Это всегда был он - страница 44



Саша выходит на позицию, встав у штрафной линии, а я скрещиваю пальцы, но это не помогает. Удача точно оставляет меня, потому что наш разрыв в счете стремительно сокращается. Не хочется признавать, но каждый бросок Морева кажется маленьким трюком, таким грациозным, таким уверенным. Стою неподвижно, точно завороженная, и не могу найти слов, даже не знаю, как отвлечь его. В обморок, что ли, грохнуться? Хотя вряд ли Саша заметит, ведь с момента, как он взял в руки мяч, его взгляд ни разу не устремился в мою сторону.

– Двадцать семь – тридцать, – оглашает счет Морев, стоя спиной к кольцу. – Хочешь поблажку?

– Какую?

– Я кину вслепую, если мы внесем поправку в условия.

– Что за поправка?

– Расскажи о своем первом поцелуе.

– Ты извращенец, что ли?

– Мне любопытно.

Рассказать о поцелуе и получить шанс на победу или поцеловать Морева и сгореть со стыда? Выбор без выбора, мне все равно гореть. Во рту становится сухо, щеки теплеют. Нервно заправляю волосы за уши, опуская нос. Сердце гремит в ушах, и я не пойму что именно его так напугало или же… взволновало?

– Это был парень из параллели. На новогодней дискотеке мы…

– Вы встречались?

– Как оказалось, нет.

– С языком?

Зажмуриваюсь, невольно скривившись. На самом деле воспоминания об этом вечере не самые приятные. Мы с Горшковым после этого едва ли перебросились парой фраз, словно и не было ничего.

– Засчитано, – говорит Морев, и я открываю глаза, глядя на то, как мяч летит точно в цель.

Сетка корзины покачивается, а у меня внутри все холодеет.

– Судя по твоему лицу…

– Ты победил, – ошарашенно произношу я.

Морев засовывает руки в карманы спортивных штанов и расправляет плечи. На его лице ни единой эмоции, будто оно снова скованно морозом, а взгляд острее бритвы. Уже перевоплотился? Прекрасно.

– Я жду, Настя. Пари есть пари.

Колеблюсь несколько секунд, но все-таки решаюсь. Подхожу к Мореву и поднимаю голову.

– Не хочется этого делать, да? – гадко ухмыляется Саша.

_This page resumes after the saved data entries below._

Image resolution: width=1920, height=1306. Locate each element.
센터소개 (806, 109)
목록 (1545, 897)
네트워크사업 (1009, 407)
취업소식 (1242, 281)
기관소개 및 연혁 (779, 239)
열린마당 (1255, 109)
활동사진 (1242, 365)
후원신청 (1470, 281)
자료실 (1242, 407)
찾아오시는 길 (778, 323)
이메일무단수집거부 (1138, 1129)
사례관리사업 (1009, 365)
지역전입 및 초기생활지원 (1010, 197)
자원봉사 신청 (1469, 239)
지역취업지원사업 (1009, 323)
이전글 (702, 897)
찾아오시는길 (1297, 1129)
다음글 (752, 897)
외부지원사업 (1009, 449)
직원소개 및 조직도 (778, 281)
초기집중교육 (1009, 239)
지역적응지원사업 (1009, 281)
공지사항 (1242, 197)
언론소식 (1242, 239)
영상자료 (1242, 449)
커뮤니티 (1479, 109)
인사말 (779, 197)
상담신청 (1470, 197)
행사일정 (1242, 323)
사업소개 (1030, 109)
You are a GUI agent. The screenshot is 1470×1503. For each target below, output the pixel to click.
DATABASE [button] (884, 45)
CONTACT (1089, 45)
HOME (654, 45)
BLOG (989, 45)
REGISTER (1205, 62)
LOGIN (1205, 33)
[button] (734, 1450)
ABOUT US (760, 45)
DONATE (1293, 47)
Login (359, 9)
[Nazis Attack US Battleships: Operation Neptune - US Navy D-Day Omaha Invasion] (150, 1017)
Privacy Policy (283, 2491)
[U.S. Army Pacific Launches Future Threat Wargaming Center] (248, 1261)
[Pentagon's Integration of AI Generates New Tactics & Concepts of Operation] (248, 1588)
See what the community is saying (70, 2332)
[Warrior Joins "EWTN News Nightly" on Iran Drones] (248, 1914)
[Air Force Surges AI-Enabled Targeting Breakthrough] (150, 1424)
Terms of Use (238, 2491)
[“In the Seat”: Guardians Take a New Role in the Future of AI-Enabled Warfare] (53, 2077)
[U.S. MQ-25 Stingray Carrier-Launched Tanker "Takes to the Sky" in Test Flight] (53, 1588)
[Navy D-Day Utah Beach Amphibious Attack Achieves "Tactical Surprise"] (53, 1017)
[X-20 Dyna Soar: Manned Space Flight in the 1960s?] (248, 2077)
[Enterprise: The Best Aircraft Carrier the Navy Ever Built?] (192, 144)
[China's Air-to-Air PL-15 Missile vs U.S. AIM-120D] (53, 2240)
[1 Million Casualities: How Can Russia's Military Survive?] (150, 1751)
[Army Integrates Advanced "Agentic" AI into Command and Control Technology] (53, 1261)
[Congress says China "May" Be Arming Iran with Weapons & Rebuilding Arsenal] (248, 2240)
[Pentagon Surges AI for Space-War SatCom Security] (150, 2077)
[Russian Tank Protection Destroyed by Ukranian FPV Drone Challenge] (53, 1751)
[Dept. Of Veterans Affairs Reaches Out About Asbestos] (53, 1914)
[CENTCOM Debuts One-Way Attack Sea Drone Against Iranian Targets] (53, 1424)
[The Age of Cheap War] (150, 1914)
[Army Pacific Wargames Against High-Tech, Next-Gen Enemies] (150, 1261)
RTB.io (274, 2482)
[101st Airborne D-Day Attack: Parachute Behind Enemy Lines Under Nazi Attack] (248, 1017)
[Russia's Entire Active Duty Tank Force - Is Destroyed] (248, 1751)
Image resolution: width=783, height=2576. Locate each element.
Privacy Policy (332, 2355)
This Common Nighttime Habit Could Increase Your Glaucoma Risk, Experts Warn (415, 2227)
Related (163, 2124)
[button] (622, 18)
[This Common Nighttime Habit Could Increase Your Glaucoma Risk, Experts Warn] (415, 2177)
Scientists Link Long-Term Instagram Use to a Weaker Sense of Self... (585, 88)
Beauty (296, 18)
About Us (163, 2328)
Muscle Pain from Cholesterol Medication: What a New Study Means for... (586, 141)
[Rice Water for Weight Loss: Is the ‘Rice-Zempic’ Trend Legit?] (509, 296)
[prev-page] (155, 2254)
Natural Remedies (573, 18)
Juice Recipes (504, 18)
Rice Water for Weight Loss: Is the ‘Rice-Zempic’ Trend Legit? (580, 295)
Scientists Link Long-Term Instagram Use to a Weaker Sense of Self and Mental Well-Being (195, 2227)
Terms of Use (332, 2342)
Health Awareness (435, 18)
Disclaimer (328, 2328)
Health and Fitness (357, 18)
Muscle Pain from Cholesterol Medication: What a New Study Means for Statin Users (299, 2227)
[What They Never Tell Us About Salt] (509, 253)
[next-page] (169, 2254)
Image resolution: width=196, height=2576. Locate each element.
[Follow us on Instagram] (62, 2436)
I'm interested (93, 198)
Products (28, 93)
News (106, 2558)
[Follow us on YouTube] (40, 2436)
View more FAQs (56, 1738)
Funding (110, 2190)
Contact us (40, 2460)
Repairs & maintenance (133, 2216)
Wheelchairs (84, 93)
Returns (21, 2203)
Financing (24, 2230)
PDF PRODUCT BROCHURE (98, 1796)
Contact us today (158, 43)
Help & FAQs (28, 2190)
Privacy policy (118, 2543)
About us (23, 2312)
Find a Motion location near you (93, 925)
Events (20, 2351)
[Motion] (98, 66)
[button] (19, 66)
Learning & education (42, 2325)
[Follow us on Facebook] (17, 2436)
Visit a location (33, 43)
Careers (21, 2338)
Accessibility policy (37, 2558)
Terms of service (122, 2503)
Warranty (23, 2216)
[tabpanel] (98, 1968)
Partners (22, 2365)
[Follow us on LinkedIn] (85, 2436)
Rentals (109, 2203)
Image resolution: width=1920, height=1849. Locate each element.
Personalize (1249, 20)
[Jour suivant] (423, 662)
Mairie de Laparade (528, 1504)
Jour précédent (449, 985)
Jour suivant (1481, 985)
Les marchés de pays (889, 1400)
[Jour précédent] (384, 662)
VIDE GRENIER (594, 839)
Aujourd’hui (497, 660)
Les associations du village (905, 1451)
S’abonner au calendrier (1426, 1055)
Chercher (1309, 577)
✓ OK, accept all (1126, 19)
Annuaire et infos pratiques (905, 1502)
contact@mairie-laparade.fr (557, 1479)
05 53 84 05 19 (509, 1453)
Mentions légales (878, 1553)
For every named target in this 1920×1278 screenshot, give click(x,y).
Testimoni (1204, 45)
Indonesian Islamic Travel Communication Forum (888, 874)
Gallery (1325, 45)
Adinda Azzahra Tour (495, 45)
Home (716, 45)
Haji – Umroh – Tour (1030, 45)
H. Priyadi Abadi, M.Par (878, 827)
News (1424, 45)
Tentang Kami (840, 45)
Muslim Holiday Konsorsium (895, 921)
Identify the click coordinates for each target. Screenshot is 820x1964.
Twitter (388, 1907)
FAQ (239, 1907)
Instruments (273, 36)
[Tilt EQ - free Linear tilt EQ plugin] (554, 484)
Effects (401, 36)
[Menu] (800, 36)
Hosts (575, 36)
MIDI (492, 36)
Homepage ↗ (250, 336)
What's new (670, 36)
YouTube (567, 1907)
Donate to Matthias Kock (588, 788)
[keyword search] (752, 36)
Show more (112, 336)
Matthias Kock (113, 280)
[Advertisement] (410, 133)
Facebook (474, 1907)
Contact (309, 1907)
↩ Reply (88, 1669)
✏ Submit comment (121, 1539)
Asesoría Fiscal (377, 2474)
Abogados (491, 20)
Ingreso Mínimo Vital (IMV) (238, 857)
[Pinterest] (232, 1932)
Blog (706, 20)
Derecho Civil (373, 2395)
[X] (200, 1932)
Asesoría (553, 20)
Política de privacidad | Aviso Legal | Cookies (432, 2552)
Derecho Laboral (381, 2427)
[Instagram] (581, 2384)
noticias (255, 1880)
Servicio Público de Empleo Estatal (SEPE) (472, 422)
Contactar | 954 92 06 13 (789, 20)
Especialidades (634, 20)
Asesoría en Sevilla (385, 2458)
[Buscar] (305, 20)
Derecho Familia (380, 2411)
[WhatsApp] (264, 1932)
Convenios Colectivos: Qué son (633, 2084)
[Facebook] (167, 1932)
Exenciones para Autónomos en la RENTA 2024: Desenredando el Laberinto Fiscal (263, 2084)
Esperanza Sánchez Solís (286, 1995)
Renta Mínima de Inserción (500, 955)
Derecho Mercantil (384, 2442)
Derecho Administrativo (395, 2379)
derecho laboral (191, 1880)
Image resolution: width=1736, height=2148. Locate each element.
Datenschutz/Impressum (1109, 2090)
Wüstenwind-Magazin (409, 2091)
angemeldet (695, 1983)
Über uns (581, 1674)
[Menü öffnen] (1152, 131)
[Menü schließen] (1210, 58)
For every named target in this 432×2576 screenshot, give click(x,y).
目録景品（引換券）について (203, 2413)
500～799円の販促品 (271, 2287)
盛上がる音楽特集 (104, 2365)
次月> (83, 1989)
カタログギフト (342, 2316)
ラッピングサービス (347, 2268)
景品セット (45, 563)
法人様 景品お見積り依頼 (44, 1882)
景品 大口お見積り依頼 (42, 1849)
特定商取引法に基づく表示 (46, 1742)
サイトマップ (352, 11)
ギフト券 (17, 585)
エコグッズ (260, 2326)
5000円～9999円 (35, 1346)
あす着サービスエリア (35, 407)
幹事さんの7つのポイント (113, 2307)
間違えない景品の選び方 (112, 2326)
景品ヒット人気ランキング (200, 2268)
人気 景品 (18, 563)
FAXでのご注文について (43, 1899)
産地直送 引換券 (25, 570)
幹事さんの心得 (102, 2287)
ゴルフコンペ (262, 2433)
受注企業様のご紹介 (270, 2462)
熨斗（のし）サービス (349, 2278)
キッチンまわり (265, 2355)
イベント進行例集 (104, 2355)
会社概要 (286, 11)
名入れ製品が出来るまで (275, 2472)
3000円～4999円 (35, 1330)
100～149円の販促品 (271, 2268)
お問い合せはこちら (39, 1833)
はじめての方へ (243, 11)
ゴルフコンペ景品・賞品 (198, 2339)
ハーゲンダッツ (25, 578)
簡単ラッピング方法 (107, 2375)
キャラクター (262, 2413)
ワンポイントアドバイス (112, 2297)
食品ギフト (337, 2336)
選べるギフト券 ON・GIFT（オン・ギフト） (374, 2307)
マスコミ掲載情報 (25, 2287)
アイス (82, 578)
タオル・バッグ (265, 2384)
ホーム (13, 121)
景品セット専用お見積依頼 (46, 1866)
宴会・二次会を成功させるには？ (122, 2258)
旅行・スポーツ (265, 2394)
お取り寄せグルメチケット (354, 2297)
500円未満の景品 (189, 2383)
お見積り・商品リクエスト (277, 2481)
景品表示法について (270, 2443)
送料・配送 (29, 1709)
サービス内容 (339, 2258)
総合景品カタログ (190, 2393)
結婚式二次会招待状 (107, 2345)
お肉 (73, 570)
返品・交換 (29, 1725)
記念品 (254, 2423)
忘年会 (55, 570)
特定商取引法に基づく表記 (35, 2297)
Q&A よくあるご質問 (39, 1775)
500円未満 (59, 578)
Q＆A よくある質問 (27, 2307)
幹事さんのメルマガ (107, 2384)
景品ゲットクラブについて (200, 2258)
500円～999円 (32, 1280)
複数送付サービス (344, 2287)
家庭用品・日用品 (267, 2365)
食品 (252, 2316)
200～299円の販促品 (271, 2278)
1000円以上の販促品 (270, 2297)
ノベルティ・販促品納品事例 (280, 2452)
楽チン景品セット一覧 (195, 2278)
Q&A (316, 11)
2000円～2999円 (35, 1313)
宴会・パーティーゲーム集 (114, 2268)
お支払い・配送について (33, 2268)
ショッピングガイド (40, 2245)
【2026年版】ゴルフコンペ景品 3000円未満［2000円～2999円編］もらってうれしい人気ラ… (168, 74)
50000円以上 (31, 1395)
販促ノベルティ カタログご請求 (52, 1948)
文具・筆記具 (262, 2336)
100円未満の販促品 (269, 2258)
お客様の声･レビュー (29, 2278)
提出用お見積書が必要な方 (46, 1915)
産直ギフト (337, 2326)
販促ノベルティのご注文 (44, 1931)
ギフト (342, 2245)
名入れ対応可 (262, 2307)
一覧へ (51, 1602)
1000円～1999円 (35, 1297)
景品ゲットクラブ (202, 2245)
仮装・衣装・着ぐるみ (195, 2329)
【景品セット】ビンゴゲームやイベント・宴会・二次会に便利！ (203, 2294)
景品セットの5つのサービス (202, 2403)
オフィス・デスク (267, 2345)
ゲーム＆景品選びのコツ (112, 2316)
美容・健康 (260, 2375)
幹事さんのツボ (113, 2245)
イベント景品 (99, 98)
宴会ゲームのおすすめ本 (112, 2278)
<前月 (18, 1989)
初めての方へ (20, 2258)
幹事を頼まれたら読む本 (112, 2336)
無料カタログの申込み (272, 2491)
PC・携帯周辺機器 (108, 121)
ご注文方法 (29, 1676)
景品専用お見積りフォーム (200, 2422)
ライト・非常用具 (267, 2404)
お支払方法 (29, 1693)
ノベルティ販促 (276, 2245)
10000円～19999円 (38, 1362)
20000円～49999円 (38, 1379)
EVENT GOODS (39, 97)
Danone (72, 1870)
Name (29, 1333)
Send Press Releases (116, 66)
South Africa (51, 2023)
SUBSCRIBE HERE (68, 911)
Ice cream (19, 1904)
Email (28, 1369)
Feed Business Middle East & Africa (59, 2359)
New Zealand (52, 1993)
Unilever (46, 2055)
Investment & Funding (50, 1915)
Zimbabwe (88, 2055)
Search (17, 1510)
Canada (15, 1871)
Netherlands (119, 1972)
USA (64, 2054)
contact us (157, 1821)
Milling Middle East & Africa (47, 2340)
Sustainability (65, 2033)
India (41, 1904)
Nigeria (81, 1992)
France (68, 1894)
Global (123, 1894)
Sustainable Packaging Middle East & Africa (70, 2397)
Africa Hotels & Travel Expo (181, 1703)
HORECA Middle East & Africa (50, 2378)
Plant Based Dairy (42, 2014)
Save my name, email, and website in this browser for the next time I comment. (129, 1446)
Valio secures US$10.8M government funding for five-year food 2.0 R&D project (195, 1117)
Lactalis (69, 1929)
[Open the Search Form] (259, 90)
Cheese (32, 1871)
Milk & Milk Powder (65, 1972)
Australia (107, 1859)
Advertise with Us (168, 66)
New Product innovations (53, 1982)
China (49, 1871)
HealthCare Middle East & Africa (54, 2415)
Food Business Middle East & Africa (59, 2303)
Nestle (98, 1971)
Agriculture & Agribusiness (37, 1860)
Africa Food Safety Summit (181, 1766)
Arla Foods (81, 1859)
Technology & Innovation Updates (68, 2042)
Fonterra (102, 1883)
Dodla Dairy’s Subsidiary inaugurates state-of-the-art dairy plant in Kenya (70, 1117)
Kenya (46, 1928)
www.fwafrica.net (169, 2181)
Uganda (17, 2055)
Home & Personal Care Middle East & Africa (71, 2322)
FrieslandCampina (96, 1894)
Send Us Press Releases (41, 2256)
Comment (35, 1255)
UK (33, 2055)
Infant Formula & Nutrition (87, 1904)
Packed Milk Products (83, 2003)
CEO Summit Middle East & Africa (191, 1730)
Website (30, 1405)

«Когда ты такой – нет», – чуть не слетает с языка, но я сдерживаюсь.

– Так уж и быть, давай без языка, – продолжает издеваться он.

Кладу ладонь ему на плечо, чтобы не свалиться от волнения. Можно, конечно, послать его и уйти, но оставаться должной – еще хуже. Я не трусиха. И я не дам ему еще один повод глумиться надо мной. Это ведь просто, прикосновение губ к губам. Без чувств, без эмоций. Как камень чмокнуть или икону. Но отчего-то колени дрожат так, будто я собираюсь из самолета в холодный океан выпрыгнуть.

– Ты там молишься, что ли? – спрашивает Морев.

– Порчу накладываю, – отвечаю я и вытягиваю шею, приподнимаясь на носки.

Саша наклоняется, мои ресницы дрожат. Время замедляется, и, кажется, я чувствую движение крови в венах. Дистанция все сокращается, голова пустеет. Легкое касание тает на губах, мимолетное, но сокрушительное, потому что прокатывается по телу горячей волной непонимания. Саша едва касается своей щекой моей и ядовито шепчет у уха:

– Серьезно думаешь, что мне это нужно? Нужен поцелуй от такой замарашки, как ты?

Морев отстраняется и снимает мою онемевшую руку со своего плеча. Горло и грудь сдавлены судорогой, не могу ни вдохнуть, ни выдохнуть.

– Пусть лучше это будет Зима.

Часто моргаю, не понимая, о чем он говорит. Мысли ударяются в дикий хаос, а все, что я чувствую – уродливая обида, которая выкручивает руки и ноги.

– Что такое, Мореева? Ненавидишь меня?

– И даже больше, – выдавливаю с трудом, но очень даже искренне.